In your face

Type design has gone from hedonism to minimalism in the last decade, says Jim Davies. And Natalie Spencer finds designers have some odd favourites

Most people associate excess with the 1980s, but as far as typography was concerned the boom years didn’t arrive until a decade later. Fuelled by the advent of scanners and digital font packages, which reduced typeface design to little more than a kindergarten exercise in join-the-dots, there were so many weird, wonderful and not-so-wonderful new typefaces around that designers just didn’t know what to do with them all. So they just piled them on top of each other, layer after layer after layer of them. They laid them sideways and at impossible angles. They attacked them with knives, doodled over them with biros, threw acid on them, rescanned them and, just for good luck, distorted them a bit more in Photoshop.

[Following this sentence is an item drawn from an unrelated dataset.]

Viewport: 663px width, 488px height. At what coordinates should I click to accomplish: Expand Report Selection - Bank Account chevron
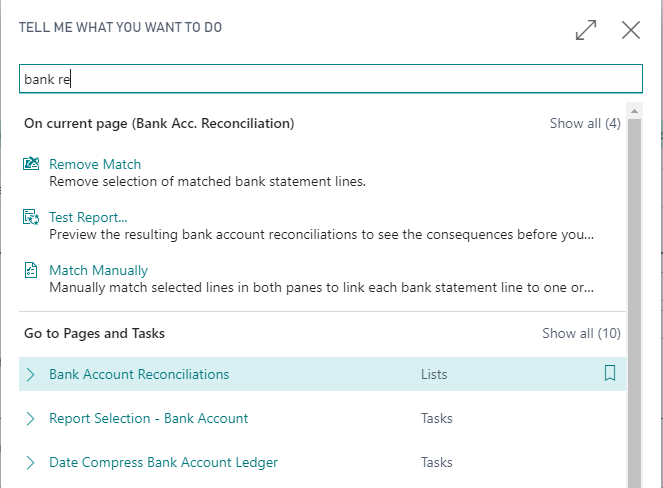click(31, 419)
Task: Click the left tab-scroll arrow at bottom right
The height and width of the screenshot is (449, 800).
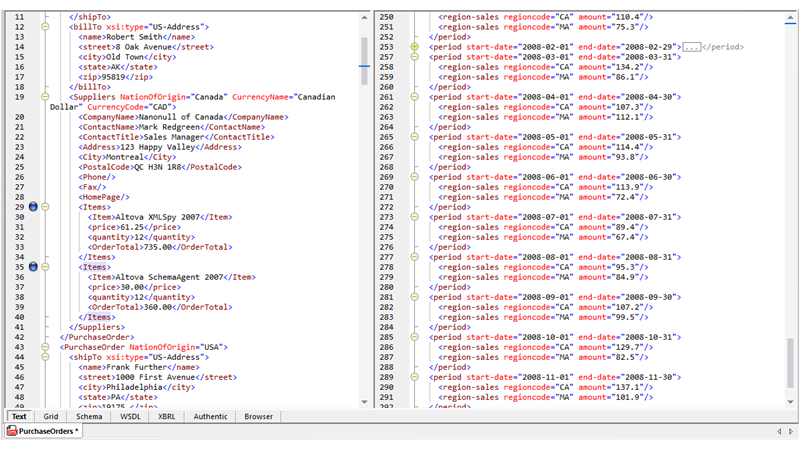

In this context, letter forms became little more than compelling abstract patterns. They were intended to be responded to rather than read. Typography had become a substitute for illustration. Apologists explained that these typographic tableaux were a commentary on information-overload and technological acceleration, representing the miasma of confused messages coming at us from all directions in different media. This then, was the so-called “next wave” of typography which, according to the cover of Rick Poyner’s Typography Now Two, “encapsulates the spirit of an era more concisely than any other form of design”.

We were treated to a flurry of pretentiously titled books on the subject, which eschewed any serious criticism for page upon page of baroque graphic indulgence. David Carson, Carlos Segura and the late P Scott Makela came over on European “tours”. They rapped, beer in hand, to sell-out audiences, basking in rock-star adulation. The words “art” and “design” became strangely confused – indeed, Carson talked brazenly about “painting with type”.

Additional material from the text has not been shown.